Better than histograms when you want a smooth and interpretable shape.

👉 Great for spotting whether contamination levels are centered around low values, or if multiple peaks suggest subgroups in the data.

ggplot(myco_clean, aes(AFB1, fill=Crop)) +
  geom_density(alpha=.5) +
  labs(title="Density of AFB1 by Crop", x="AFB1 (µg/kg)")

Stacked bar (proportions by category)

📊 What is a Stacked Bar Plot? A stacked bar plot shows the composition of categories within groups by stacking segments on top of each other. Instead of showing only totals, it breaks them down into subgroups.

It shows:

Group totals → bar height (e.g., total samples per crop).

Subcategories → stacked colors (e.g., toxin types within each crop).

Relative proportions → can be displayed as raw counts or percentages.

🔎 When & Why to Use Stacked Bar Plots ✔ To visualize composition of groups (e.g., toxin types per crop). ✔ To compare proportions across categories. ✔ To see distribution trends across groups. ✔ Great for categorical breakdown of survey, contamination, or frequency data.

cats <- myco_clean %>%
  mutate(Category = cut(AFB1, breaks=c(-Inf,20,50,Inf),
                        labels=c("Low (<20)","Medium (20–50)","High (>50)"))) %>%
  count(Crop, Category)

ggplot(cats, aes(Crop, n, fill=Category)) +
  geom_col() +
  labs(title="AFB1 Risk Categories by Crop", y="Sample count")+
  scale_y_continuous(labels = scales::percent)

Boxplot + jitter (summary + raw points)

📦 What is a Boxplot + Jitter? A boxplot summarizes the distribution of a dataset:

The box shows the interquartile range (IQR = 25th–75th percentile).

The line inside = median.

Whiskers extend to min/max within 1.5 × IQR.

Dots outside = outliers.

Jittered points overlay the raw data, showing the spread of individual observations.

This helps avoid overplotting by spreading out points horizontally.

🔎 When & Why to Use

To combine summary statistics (boxplot) with individual-level data (jitter).

Useful when you want to:

Show group differences (e.g., toxin levels across crops).

Detect outliers and variability.

Avoid misleading conclusions from boxplots alone.

ggplot(myco_clean, aes(Region, FB1, fill=Region)) +
  geom_boxplot(alpha=.6, outlier.shape = NA) +
  geom_jitter(width=.15, alpha=.6) +
  labs(title="FB1 by Region (with samples)", y="FB1 (µg/kg)")

4.J Regional comparison (simple “geo” bar)

region_mean <- myco_clean %>%
  group_by(Region) %>% summarise(mean_AFB1 = mean(AFB1), .groups="drop")

ggplot(region_mean, aes(Region, mean_AFB1, fill=Region)) +
  geom_col() +
  labs(title="Regional Mean AFB1", y="AFB1 (µg/kg)")

Principal Component Analysis (PCA)

📊 What is PCA (Principal Component Analysis)? PCA is a dimensionality reduction technique that transforms a large set of correlated variables into a smaller set of uncorrelated components while preserving as much variation in the data as possible.

Principal Components (PCs): New variables formed as linear combinations of the original variables.

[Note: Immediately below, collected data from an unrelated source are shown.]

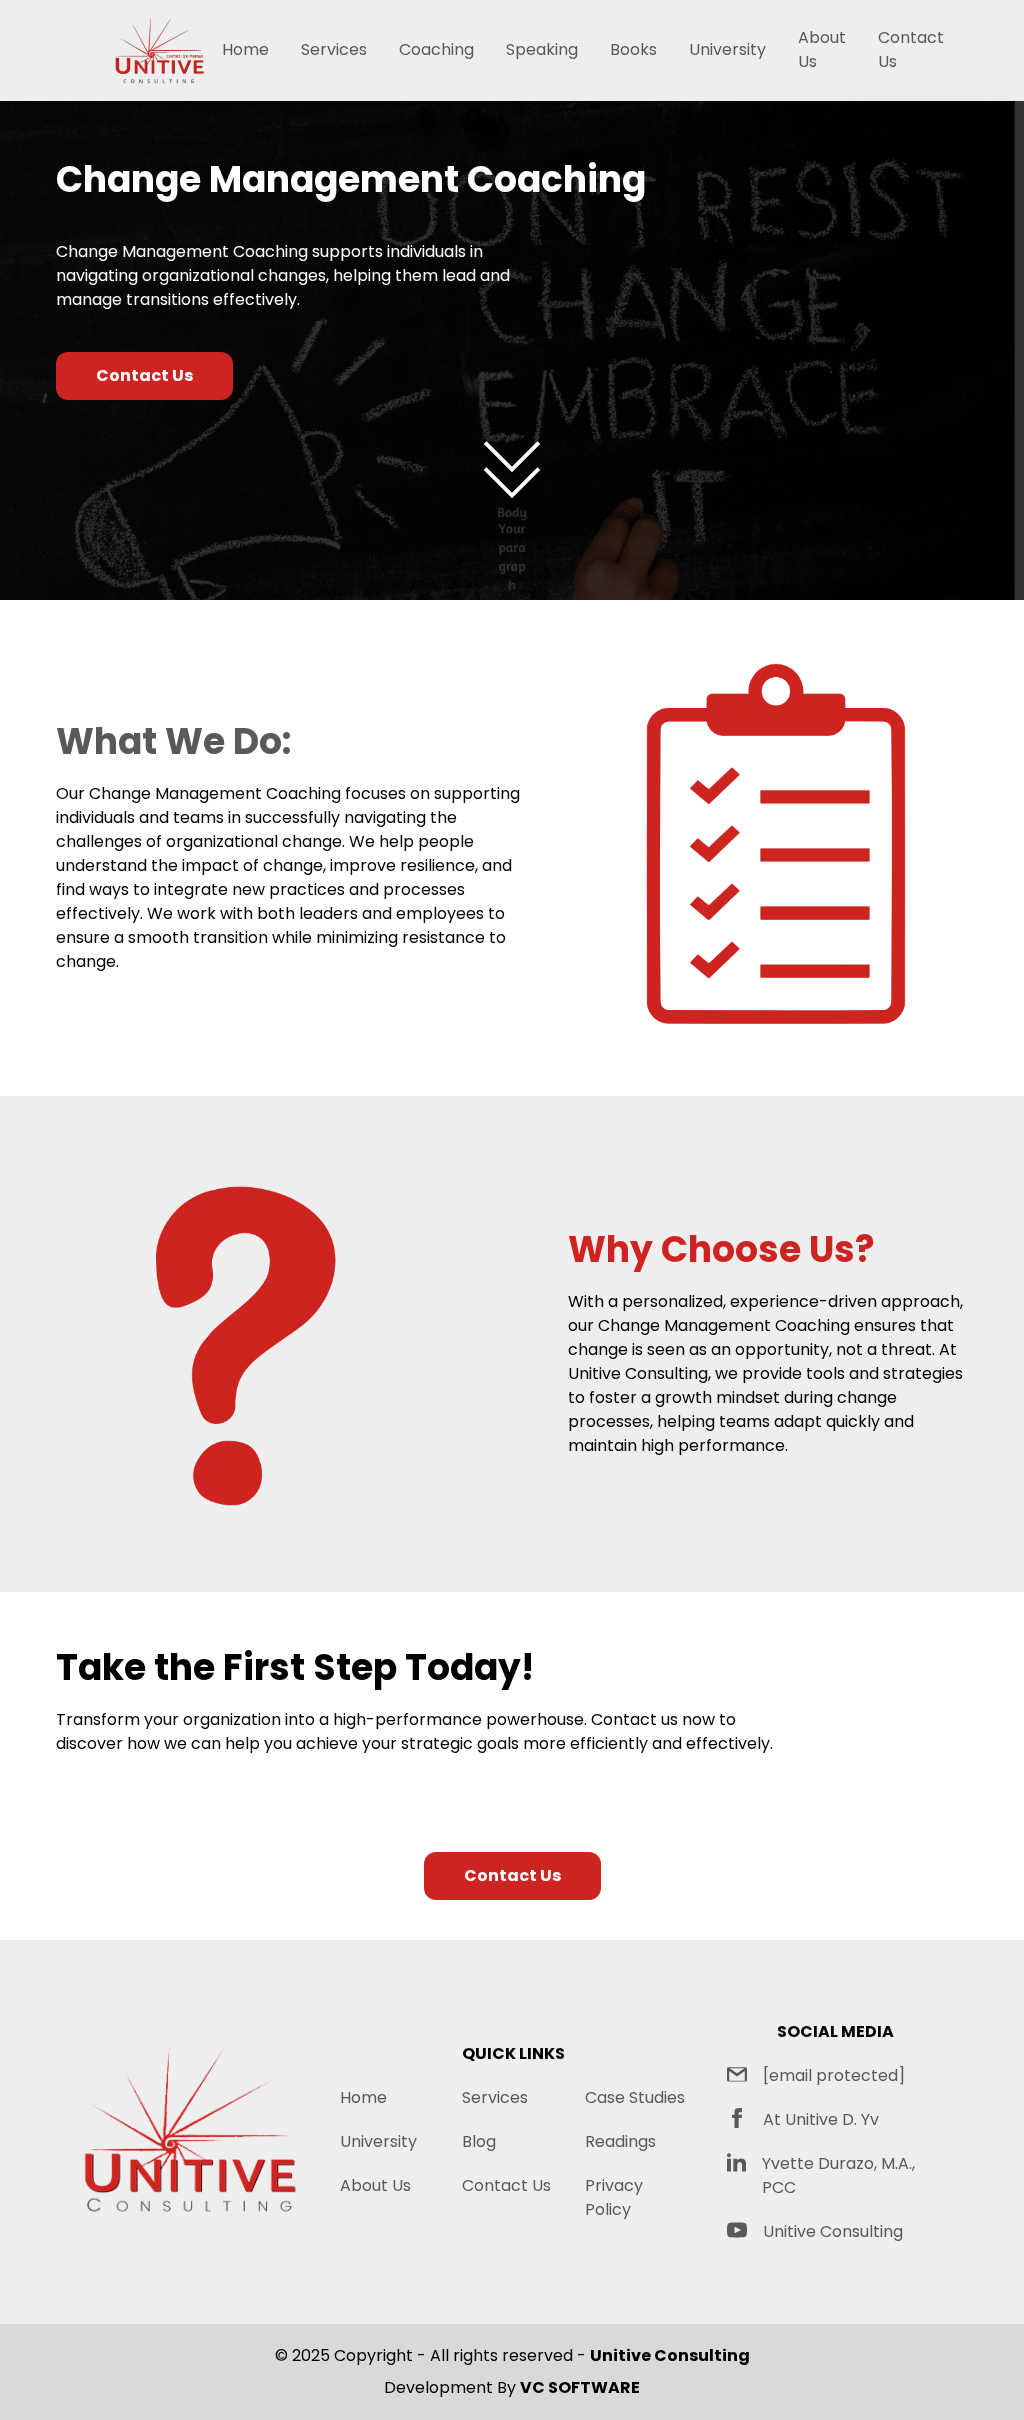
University (727, 49)
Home (245, 49)
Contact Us (911, 49)
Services (334, 49)
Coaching (436, 49)
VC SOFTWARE (580, 2387)
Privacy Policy (614, 2197)
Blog (479, 2141)
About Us (822, 49)
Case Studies (635, 2097)
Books (633, 49)
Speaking (542, 49)
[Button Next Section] (512, 470)
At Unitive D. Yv (821, 2119)
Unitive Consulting (833, 2231)
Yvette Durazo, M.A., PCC (838, 2175)
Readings (620, 2141)
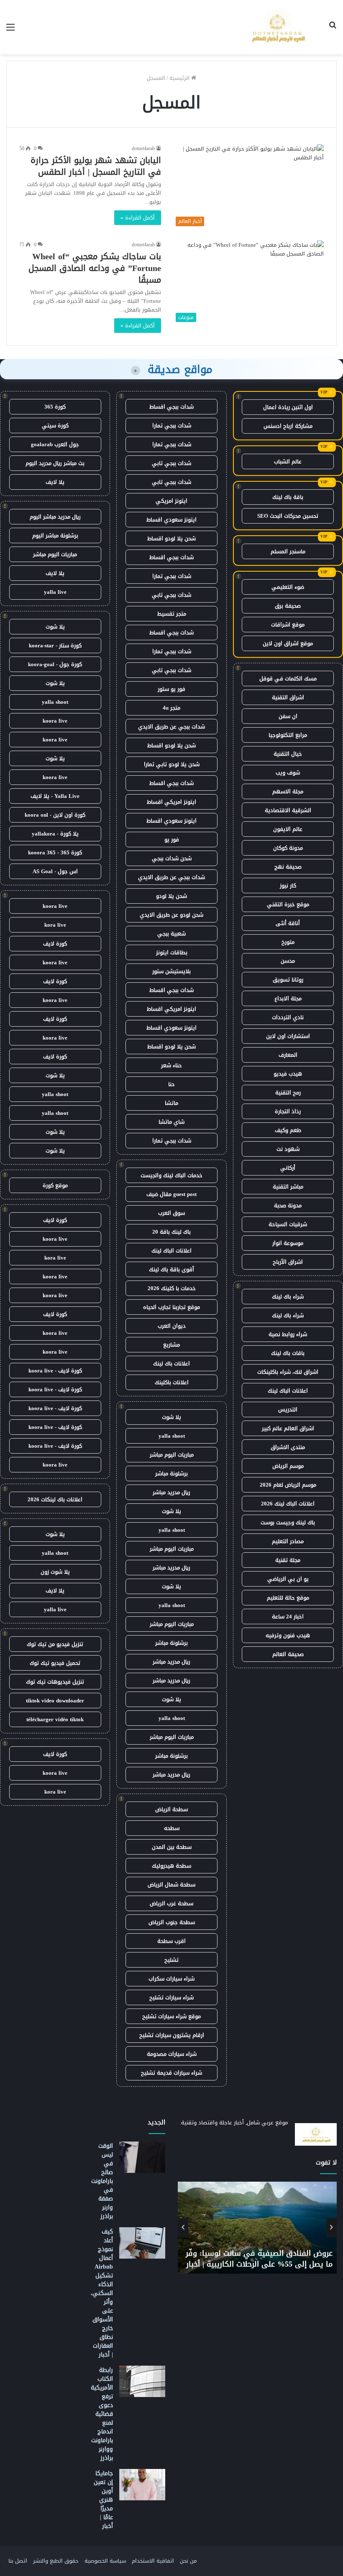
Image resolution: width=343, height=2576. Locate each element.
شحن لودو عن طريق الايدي (171, 915)
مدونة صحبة (288, 1205)
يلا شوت (171, 1417)
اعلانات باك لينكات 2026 (55, 1499)
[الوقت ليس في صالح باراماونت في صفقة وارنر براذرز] (142, 2157)
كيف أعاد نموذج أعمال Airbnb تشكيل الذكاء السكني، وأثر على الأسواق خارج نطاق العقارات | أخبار (102, 2293)
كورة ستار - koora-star (55, 645)
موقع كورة (55, 1185)
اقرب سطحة (171, 1941)
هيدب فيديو (288, 1073)
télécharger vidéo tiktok (55, 1719)
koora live (55, 721)
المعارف (288, 1055)
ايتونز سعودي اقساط (171, 519)
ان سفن (288, 716)
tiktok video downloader (55, 1700)
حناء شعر (171, 1065)
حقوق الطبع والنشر (56, 2561)
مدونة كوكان (288, 848)
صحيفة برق (288, 606)
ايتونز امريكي (171, 501)
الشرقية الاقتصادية (288, 810)
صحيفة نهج (288, 866)
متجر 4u (171, 708)
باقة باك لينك (287, 497)
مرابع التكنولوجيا (288, 735)
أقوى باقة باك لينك (171, 1269)
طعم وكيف (288, 1130)
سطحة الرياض (171, 1809)
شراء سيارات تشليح (171, 1997)
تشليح (171, 1960)
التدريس (287, 1409)
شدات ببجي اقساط (171, 406)
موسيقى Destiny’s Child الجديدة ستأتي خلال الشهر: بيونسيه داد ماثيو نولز (266, 2258)
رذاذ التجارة (288, 1111)
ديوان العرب (172, 1326)
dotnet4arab (143, 148)
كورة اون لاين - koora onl (55, 815)
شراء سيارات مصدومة (172, 2054)
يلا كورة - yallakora (55, 833)
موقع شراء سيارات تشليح (171, 2016)
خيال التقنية (288, 754)
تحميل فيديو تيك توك (55, 1663)
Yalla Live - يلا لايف (55, 796)
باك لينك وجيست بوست (288, 1522)
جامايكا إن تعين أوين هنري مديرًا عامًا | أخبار (103, 2500)
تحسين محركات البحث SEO (287, 516)
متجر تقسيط (171, 613)
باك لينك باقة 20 (171, 1232)
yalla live (55, 592)
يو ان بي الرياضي (288, 1579)
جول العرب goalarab (55, 444)
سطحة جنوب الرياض (171, 1922)
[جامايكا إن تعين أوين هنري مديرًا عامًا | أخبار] (142, 2484)
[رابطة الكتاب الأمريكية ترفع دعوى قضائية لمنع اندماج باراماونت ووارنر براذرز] (142, 2381)
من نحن (188, 2561)
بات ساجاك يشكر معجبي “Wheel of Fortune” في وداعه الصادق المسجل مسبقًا (94, 268)
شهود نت (287, 1149)
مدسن (288, 961)
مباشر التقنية (288, 1186)
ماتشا (171, 1103)
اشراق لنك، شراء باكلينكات (287, 1372)
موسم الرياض (288, 1466)
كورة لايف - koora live (55, 1370)
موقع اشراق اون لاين (288, 643)
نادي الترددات (288, 1017)
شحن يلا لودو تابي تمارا (172, 764)
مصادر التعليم (288, 1541)
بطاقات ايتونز (171, 952)
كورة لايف (55, 943)
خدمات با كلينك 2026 (172, 1288)
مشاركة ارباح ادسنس (288, 426)
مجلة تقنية (287, 1560)
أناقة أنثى (288, 923)
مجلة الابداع (288, 998)
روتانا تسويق (288, 979)
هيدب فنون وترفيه (288, 1635)
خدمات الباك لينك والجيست (171, 1175)
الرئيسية (180, 78)
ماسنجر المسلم (288, 551)
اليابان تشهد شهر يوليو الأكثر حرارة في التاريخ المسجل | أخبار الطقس (96, 166)
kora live (55, 925)
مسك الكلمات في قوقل (288, 678)
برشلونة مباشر (171, 1473)
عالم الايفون (287, 829)
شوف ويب (288, 772)
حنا (171, 1084)
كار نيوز (288, 885)
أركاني (287, 1168)
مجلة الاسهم (287, 791)
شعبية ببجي (171, 933)
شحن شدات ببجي (172, 858)
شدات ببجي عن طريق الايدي (171, 726)
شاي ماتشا (171, 1122)
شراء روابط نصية (288, 1334)
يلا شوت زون (55, 1572)
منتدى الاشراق (288, 1447)
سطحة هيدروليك (171, 1865)
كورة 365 (55, 406)
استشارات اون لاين (288, 1036)
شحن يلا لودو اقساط (171, 538)
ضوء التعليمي (287, 587)
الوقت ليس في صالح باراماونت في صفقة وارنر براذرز (102, 2181)
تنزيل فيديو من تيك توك (55, 1644)
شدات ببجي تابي (171, 463)
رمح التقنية (288, 1092)
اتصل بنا (17, 2561)
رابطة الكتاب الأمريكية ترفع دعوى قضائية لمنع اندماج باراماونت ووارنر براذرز (102, 2414)
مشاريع (171, 1344)
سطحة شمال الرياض (171, 1884)
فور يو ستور (171, 689)
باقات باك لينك (288, 1353)
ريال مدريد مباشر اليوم (55, 516)
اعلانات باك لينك (171, 1363)
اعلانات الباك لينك (288, 1390)
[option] (257, 2228)
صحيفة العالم (288, 1654)
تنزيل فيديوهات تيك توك (55, 1681)
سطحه (171, 1828)
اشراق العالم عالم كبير (288, 1428)
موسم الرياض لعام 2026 (288, 1485)
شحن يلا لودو (171, 896)
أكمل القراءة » (137, 217)
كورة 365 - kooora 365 (55, 852)
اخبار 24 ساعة (288, 1616)
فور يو (171, 839)
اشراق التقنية (288, 697)
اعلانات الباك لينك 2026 (288, 1503)
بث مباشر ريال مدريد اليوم (55, 463)
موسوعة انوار (287, 1243)
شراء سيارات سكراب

PC1: Captures the largest variance in the dataset.

PC2: Captures the second-largest variance, orthogonal to PC1.

Usually, the first 2–3 PCs explain most of the structure in the data.

🔎 When & Why to Use PCA?

To reduce dimensionality while keeping most of the information.

To visualize high-dimensional data in 2D or 3D plots.

To identify patterns and clusters in complex datasets (e.g., samples, crops, toxins).

To remove redundancy when variables are highly correlated.

myco_scaled <- scale(myco_data[,2:4])
pca_result <- prcomp(myco_scaled, center = TRUE, scale. = TRUE)
summary(pca_result)

biplot(pca_result, col = c("red", "blue"))
# Scree plot from base R
var_explained <- pca_result$sdev^2 / sum(pca_result$sdev^2)
plot(var_explained, type = "b",
     xlab = "Principal Component",
     ylab = "Proportion of Variance Explained",
     main = "Scree Plot")

# Cumulative variance
lines(cumsum(var_explained), type = "b", col = "red")

Conclusion

This workshop introduced participants to:

Basics of R programming
Data handling and cleaning in R
Statistical tests applied to biological/mycotoxin data
Visualization techniques (boxplots, histograms, scatterplots, density plots, correlation heatmaps, PCA)

These tools provide a foundation for analyzing complex datasets in mycotoxicology research, such as understanding contamination levels, testing for differences across food groups, and exploring multivariate data structures.